(Problem requirements) Edit the postpartum contraception text from "Availability of data" to "author upon request.", changing "corresponding author" to "study team".

(Source text)
********

If found to be effective, this intervention package may be relevant to and scalable in other parts of Burkina Faso and the DRC. Before scaling up to other Sub-Saharan countries that have comparable profiles and are interested in adopting such an approach to address the unmet need for postpartum contraception, the package would require language and cultural contextualization to account for local specificities. Further implementation research may be required. In addition, proposed interventions that were not retained deserve to be reviewed and integrated into future PPFP research that focus on higher-resource settings.
A participatory inquiry and reflective process engaging a wide range of stakeholders resulted in a package of interventions that aimed to strengthen ANC and PNC services at the primary healthcare level, and support providers in offering PPFP information and services. The intervention design was aligned with national policies and underpinned by considerations related to scarcity of resources, feasibility, sustainability, and scalability to other settings, whilst being informed by human rights principles. The impact of the package on postpartum contraceptive uptake will be studied in a cluster randomized controlled trial.
We wish to thank Clémentine Rossier for her detailed review of the manuscript and insightful comments.
The Government of France generously provided funding for this research grant in the context of the Muskoka Initiative on Maternal and Child Health. The funding body had no role in the design of the study, collection, analysis, and interpretation of data, and in writing the manuscript.
Availability of data and materials
The invitation letter for men and appointment card for women, are in the Additional files. The transcriptions of the focus group discussions and in-depth interviews are in French and available from the corresponding author upon request.

********

(Stored data)
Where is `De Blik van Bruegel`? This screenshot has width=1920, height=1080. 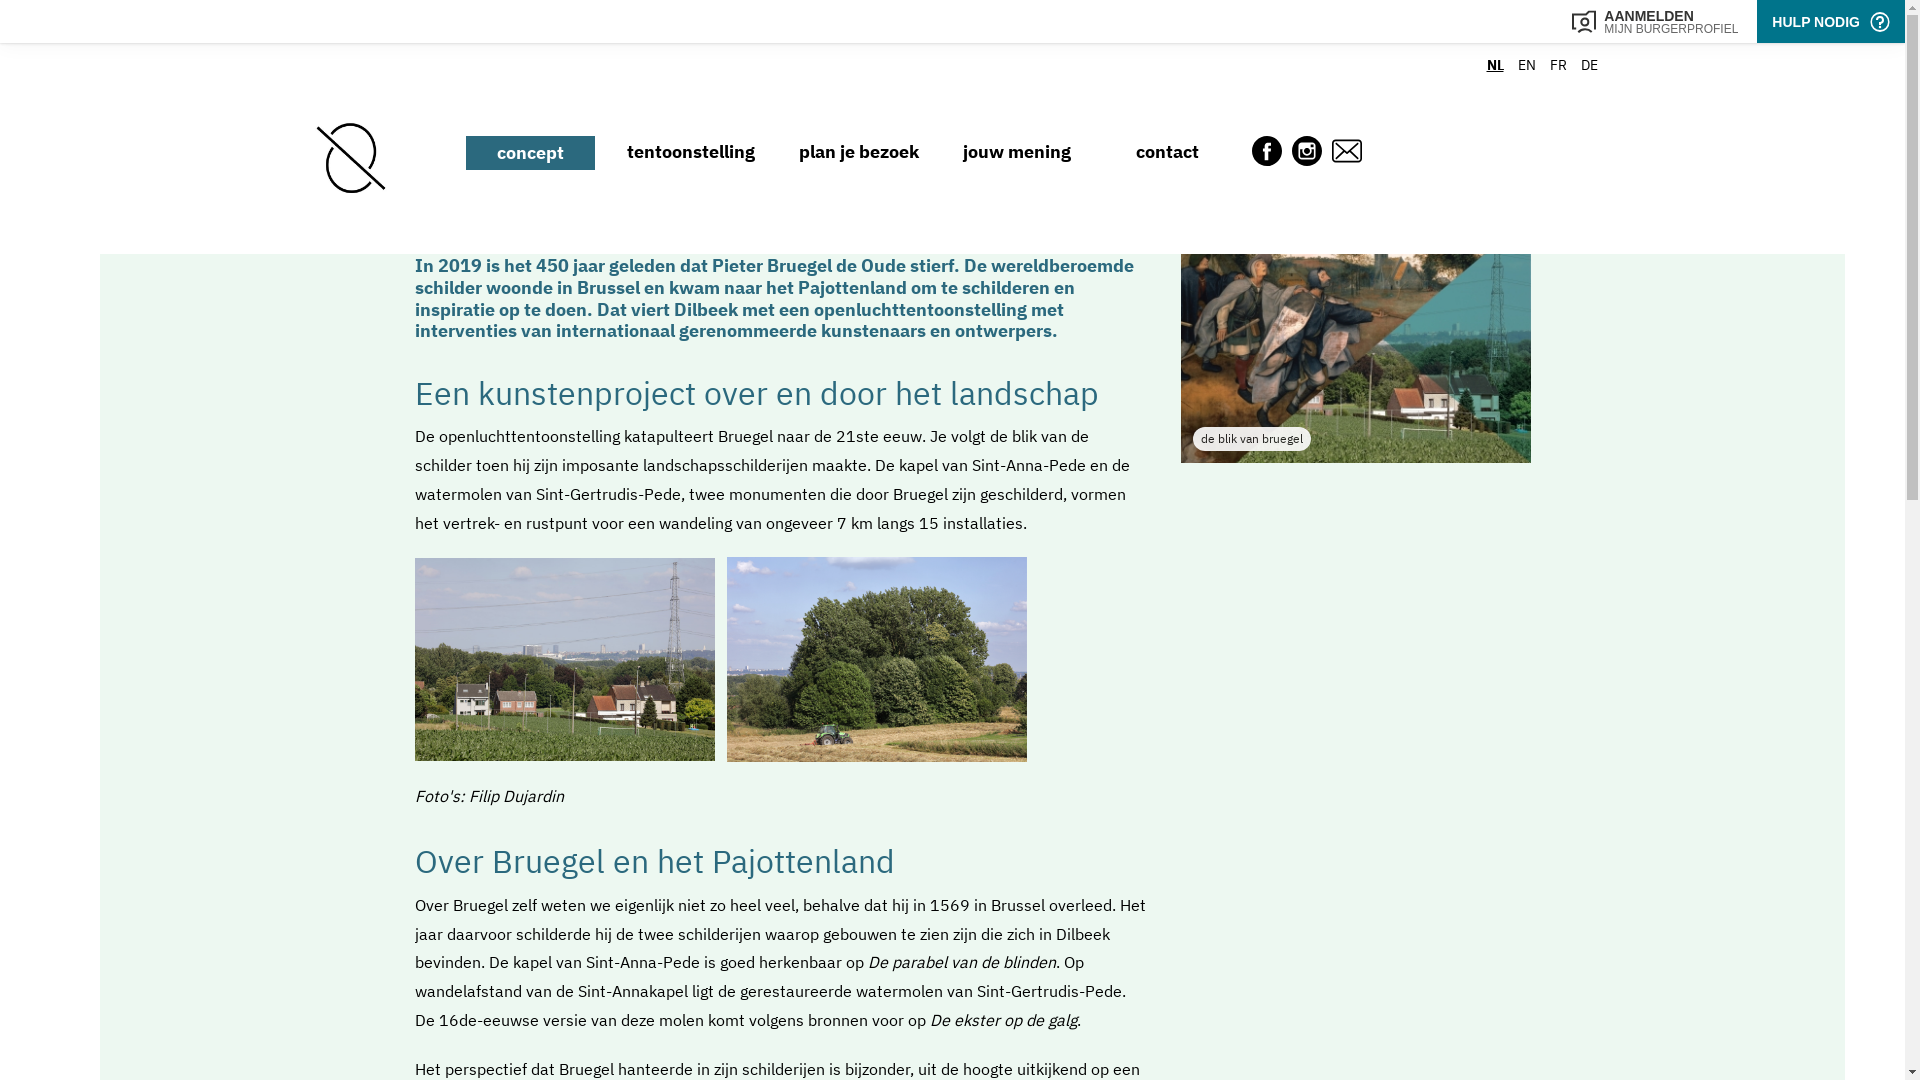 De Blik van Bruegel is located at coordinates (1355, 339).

********

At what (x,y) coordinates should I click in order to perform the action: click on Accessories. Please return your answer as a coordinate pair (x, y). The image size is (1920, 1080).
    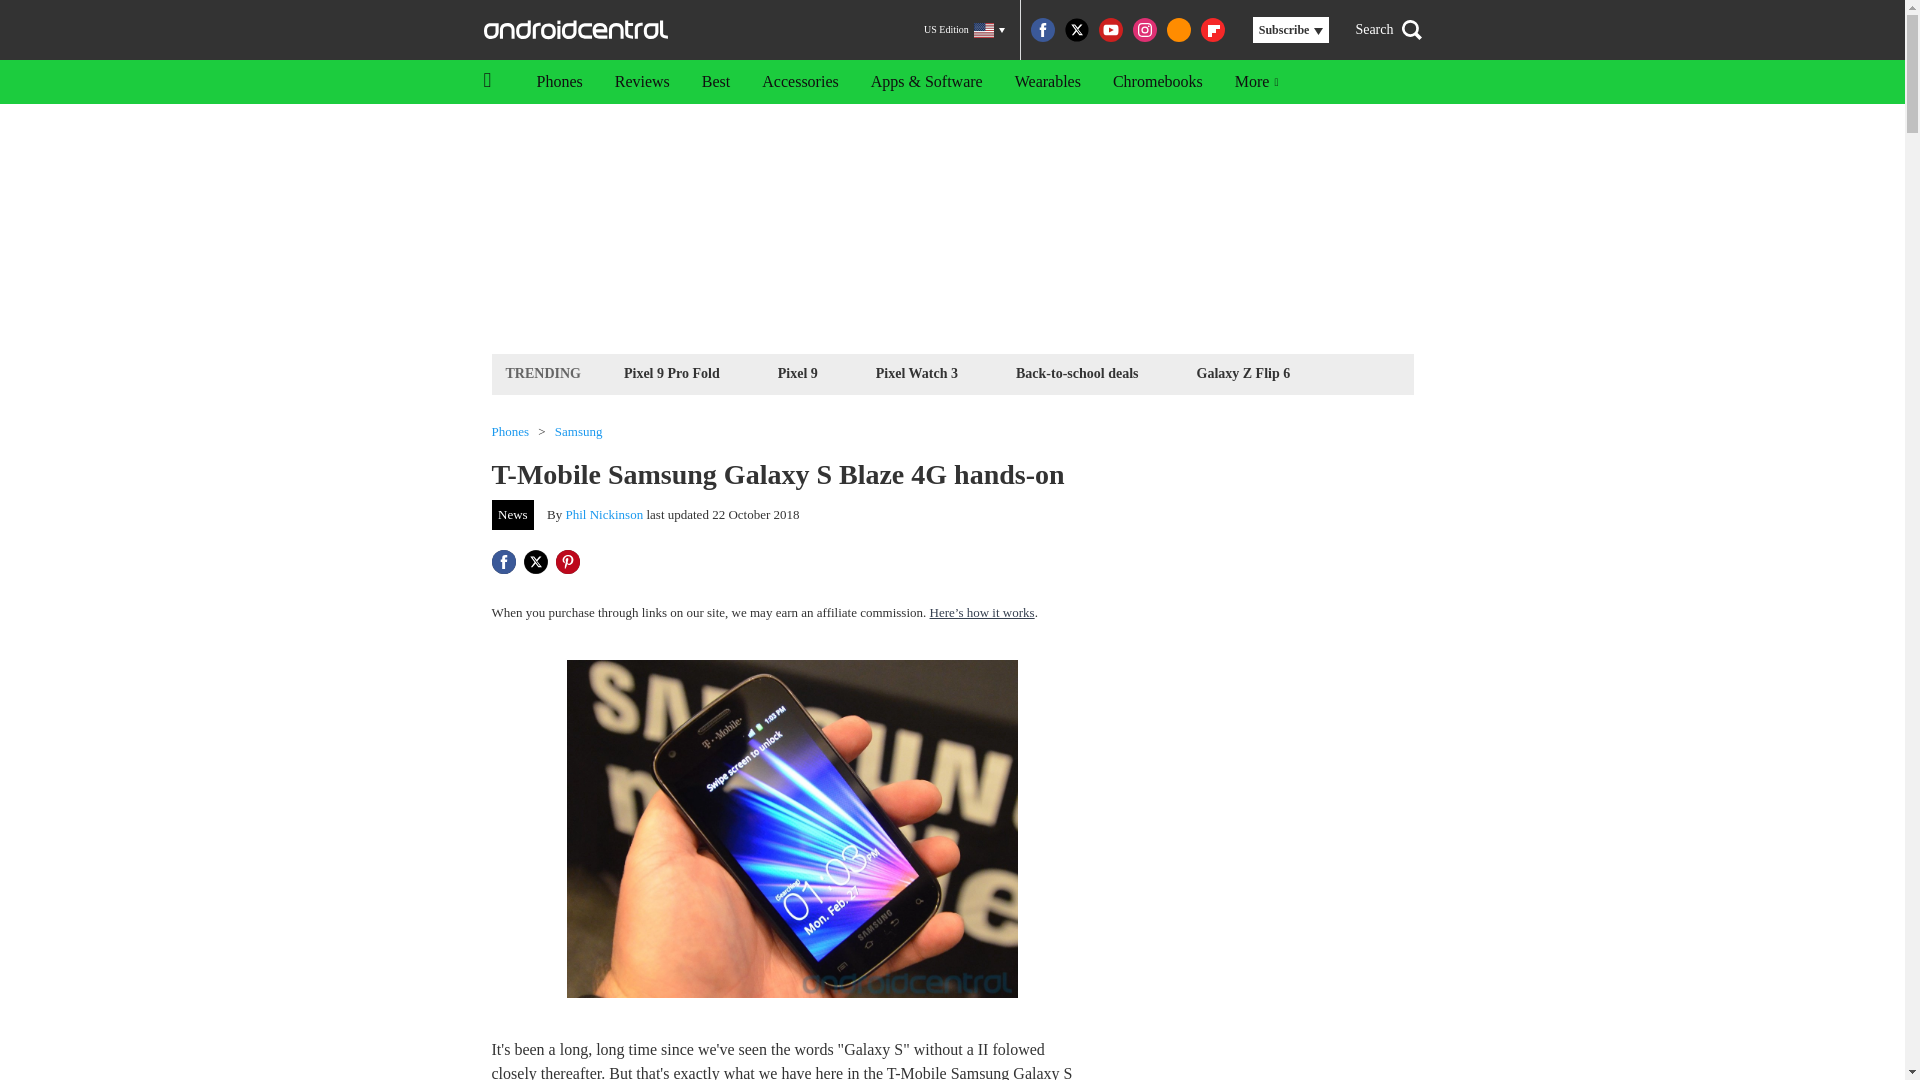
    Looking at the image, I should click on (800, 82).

********

(Expected output)
Availability of data and materials
The invitation letter for men and appointment card for women, are in the Additional files. The transcriptions of the focus group discussions and in-depth interviews are in French and available from the study team upon request.